Although I never use LLMs for any serious purpose, I do sometimes give LLMs test questions in order to get firsthand experience on what their responses are like. This guide tracks quite well with what I see. The language is flowery and full of unnecessary metaphors, and the formatting has excessive bullet points, boldface, and emoji. (Seeing emoji in what is supposed to be a serious text really pisses me off for some reason.) When I read the text carefully, I can almost always find mistakes or severe omissions, even when the mistake could easily be remedied by searching the internet.

This is perfectly in line with the fact that LLMs do not have deep understanding, or the understanding is only in the mind of the user, such as with rubber duck debugging. I agree with the "Barnum-effect" comment (see this essay for what that refers to).

[–] lagrangeinterpolator@awful.systems 5 points 3 weeks ago (2 children)
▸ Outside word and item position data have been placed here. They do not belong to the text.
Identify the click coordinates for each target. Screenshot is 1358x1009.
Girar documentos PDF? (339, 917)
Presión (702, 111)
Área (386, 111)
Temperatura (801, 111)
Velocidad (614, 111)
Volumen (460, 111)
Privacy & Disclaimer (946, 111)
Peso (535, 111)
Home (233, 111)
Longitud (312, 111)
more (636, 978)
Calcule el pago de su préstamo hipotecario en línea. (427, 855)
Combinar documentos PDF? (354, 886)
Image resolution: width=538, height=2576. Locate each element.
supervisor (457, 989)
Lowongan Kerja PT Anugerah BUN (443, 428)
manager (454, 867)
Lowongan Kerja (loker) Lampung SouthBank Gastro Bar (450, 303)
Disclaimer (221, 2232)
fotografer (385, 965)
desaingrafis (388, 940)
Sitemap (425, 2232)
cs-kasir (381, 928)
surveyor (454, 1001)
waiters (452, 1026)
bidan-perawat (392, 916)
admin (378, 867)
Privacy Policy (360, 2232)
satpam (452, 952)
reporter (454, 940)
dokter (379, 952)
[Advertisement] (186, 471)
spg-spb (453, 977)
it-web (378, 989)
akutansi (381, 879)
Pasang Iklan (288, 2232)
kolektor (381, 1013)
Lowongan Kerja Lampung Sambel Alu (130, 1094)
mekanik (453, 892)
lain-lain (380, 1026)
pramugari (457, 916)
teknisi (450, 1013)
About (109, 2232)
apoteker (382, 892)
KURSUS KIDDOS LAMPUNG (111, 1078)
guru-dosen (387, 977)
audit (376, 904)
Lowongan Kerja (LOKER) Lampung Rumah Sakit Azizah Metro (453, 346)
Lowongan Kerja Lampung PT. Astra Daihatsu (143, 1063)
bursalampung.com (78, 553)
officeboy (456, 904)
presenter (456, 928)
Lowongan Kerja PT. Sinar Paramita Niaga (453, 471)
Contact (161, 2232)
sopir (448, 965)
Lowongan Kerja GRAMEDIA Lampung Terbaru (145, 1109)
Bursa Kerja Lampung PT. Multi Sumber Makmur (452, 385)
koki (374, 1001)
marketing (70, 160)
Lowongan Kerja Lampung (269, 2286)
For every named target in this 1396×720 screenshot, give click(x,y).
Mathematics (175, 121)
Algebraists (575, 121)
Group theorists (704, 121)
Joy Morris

The most obvious indication of AI I can see is the countless paragraphs that start with a boldfaced "header" with a colon. I consider this to be terrible writing practice, even for technical/explanatory writing. When a writer does this, it feels as if they don't even respect their own writing. Maybe their paragraphs are so incomprehensible that they need to spoonfeed the reader. Or, perhaps they have so little to say that the bullet points already get it across, and their writing is little more than extraneous fluff. Yeah, much larger things like sections or chapters should have titles, but putting a header on every single paragraph is, frankly, insulting the reader's intelligence.

I see AI output use this format very frequently though. Honestly, this goes to show how AI appeals to people who only care about shortcuts and bullshitting instead of thinking things through. Putting a bold header on every single paragraph really does appeal to that type.

Chicken penne is now rivaling spaghetti Bolognese as a core layer of pasta infrastructure.